Pela agenda que Palocci apresentou aos procuradores, no entanto, a reunião foi detalhadíssima, com diversos assuntos elencados, inclusive um item principal: o histórico da parceria. Também “disponibilizaram” apoio no Congresso; fizeram uma exposição sobre a atuação no exterior alinhada com a geopolítica brasileira (leia-se financiar os governos bolivarianos com o mesmo esquema feito no Brasil, com obras superfaturadas que estão sendo investigadas em diversos países da América Latina).
Com Lula, houve uma agenda à parte em que constava o estádio do Corinthians, obras no sítio, primeira palestra em Angola e Instituto (Lula). É o tal “pacote de propina” a que aludiu Palocci, registrado na agenda oficial da presidência. Se trataram disso em meia hora, são uns gênios. Se trataram e não falaram em dinheiro, também são uns gênios.
Outra delação que está mexendo com os nervos de outro grupo, o do PMDB instalado no Palácio do Planalto, é a de Geddel Vieira Lima. O próprio Temer pretende assumir a coordenação dos trabalhos na Comissão de Constituição e Justiça da Câmara, que vai receber a segunda denúncia de Janot depois que o Supremo liberá-la.

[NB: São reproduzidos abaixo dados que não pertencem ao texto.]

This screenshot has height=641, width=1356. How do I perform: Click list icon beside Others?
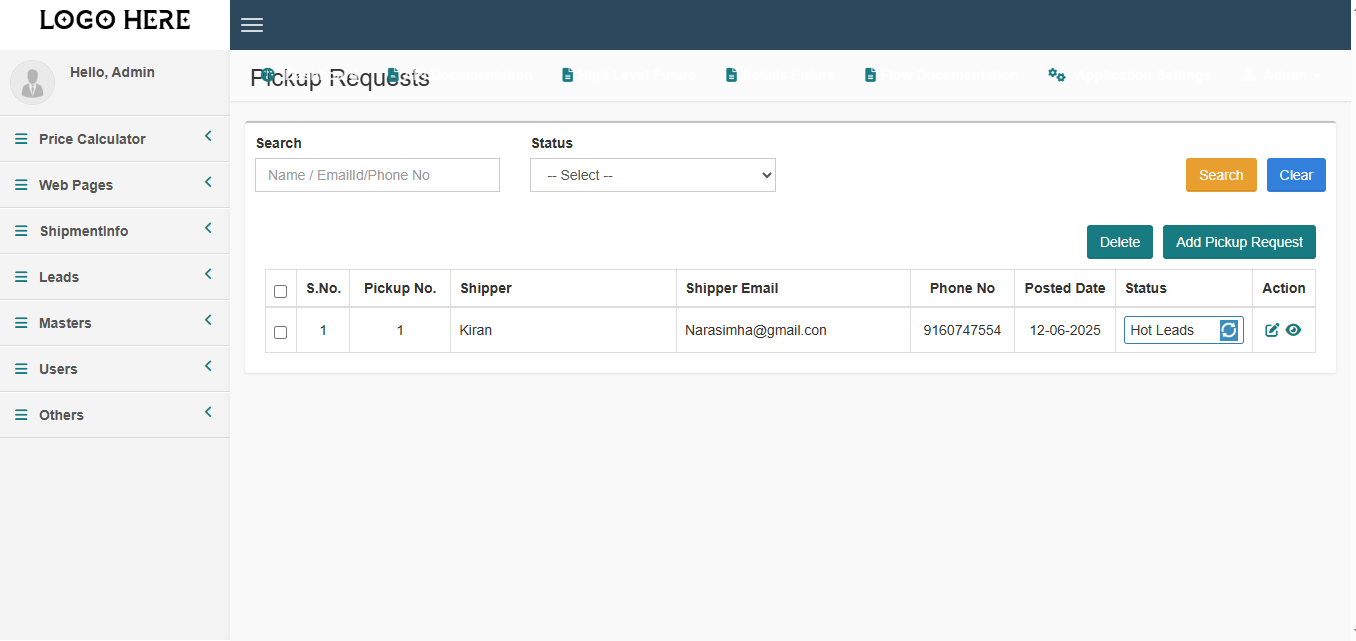[21, 415]
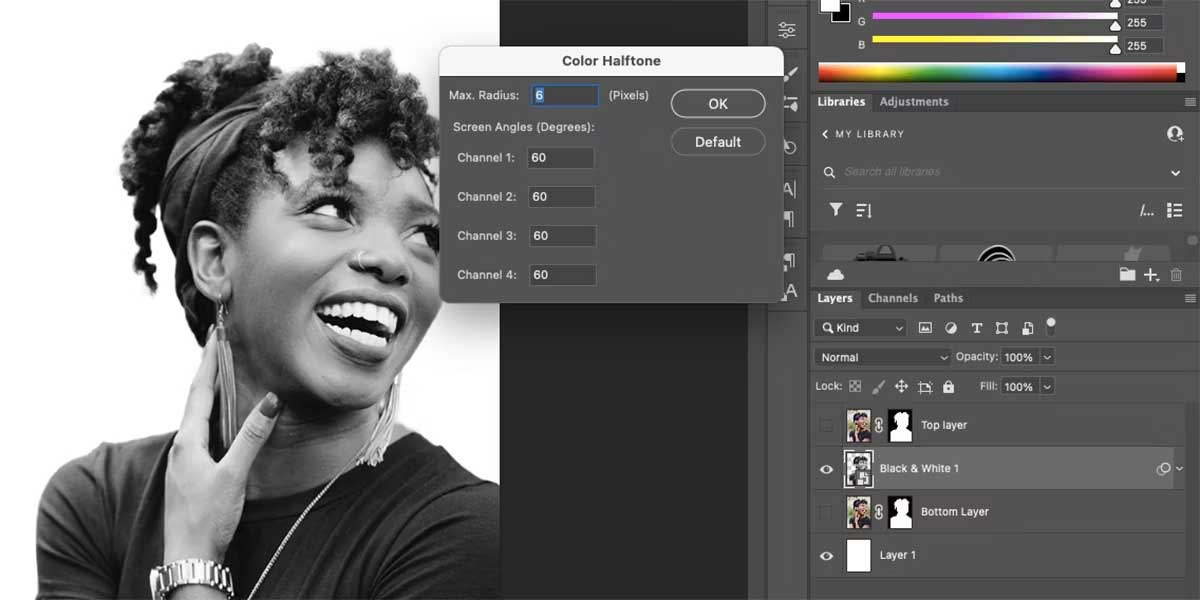This screenshot has width=1200, height=600.
Task: Invite people to the library
Action: (1175, 134)
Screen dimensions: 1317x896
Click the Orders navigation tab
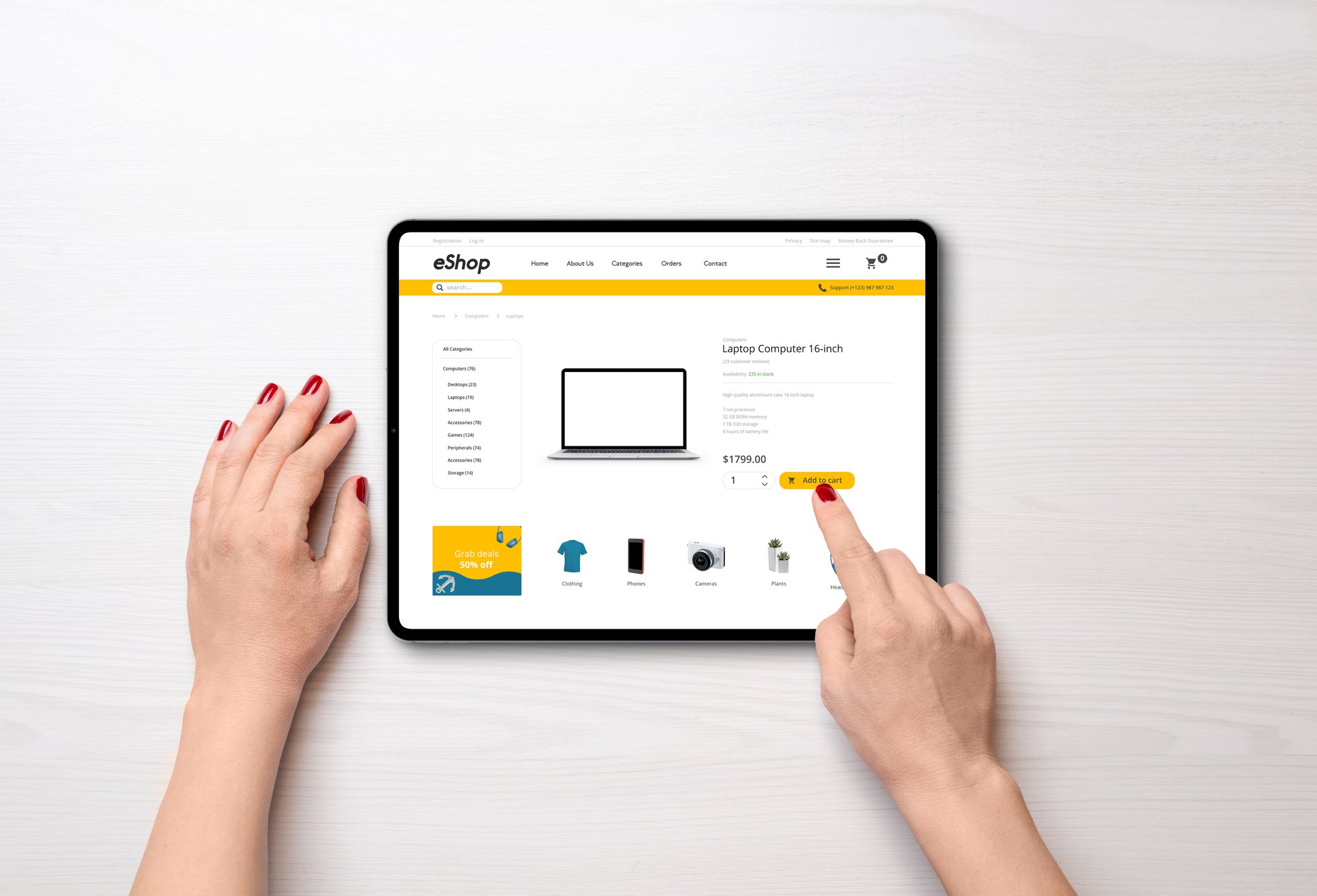(670, 263)
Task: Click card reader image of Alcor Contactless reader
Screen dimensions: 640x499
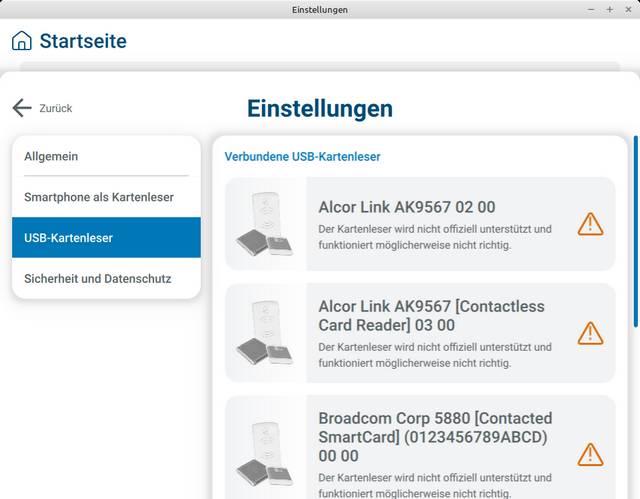Action: point(265,333)
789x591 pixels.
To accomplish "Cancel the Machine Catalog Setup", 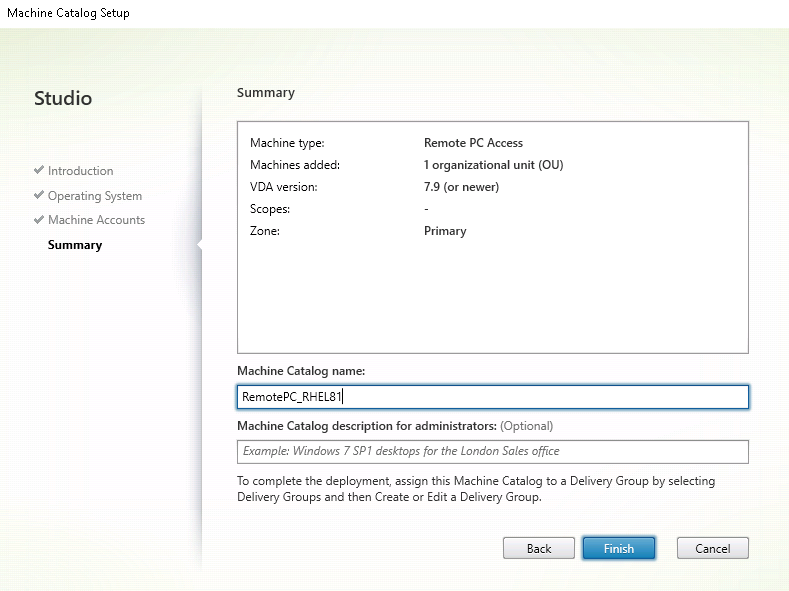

Por si só é um escândalo que o presidente se reúna com deputados que vão julgá-lo antes do julgamento. A ideia é apressar ao máximo os trâmites na Câmara para que a votação não seja atropelada por uma provável denúncia de Geddel, que já revelou a amigos que não aguenta ficar preso “nem uma semana”.
O prazo já está expirando, e não há sinal de que conseguirá voltar à prisão domiciliar. E há ainda a possibilidade concreta de delações cruzadas de Joesley Batista e Ricardo Saud, cada qual temendo que o outro o delate. Ela se insere no célebre Dilema do Prisioneiro da Teoria dos Jogos, que os procuradores de Curitiba conhecem como poucos.
Os dois já foram separados, Joesley foi para São Paulo e o Ricardo Saud para a prisão da Papuda, em Brasília. Além do fato de sua defesa estar preocupada com a segurança dos dois, pois na Papuda estão presos que Saud delatou, a separação dificulta uma combinação de ações e agora cada um está por si, sem saber o que se passa na cabeça do outro. A chance de que haja uma delação cruzada é grande, o que ajudaria as investigações. Se cada um delatasse o outro, os dois ganhariam uma redução de pena, mas nenhum está certo de que o outro o fará, e em que termos. O dilema do prisioneiro trabalha a favor da Lava Jato.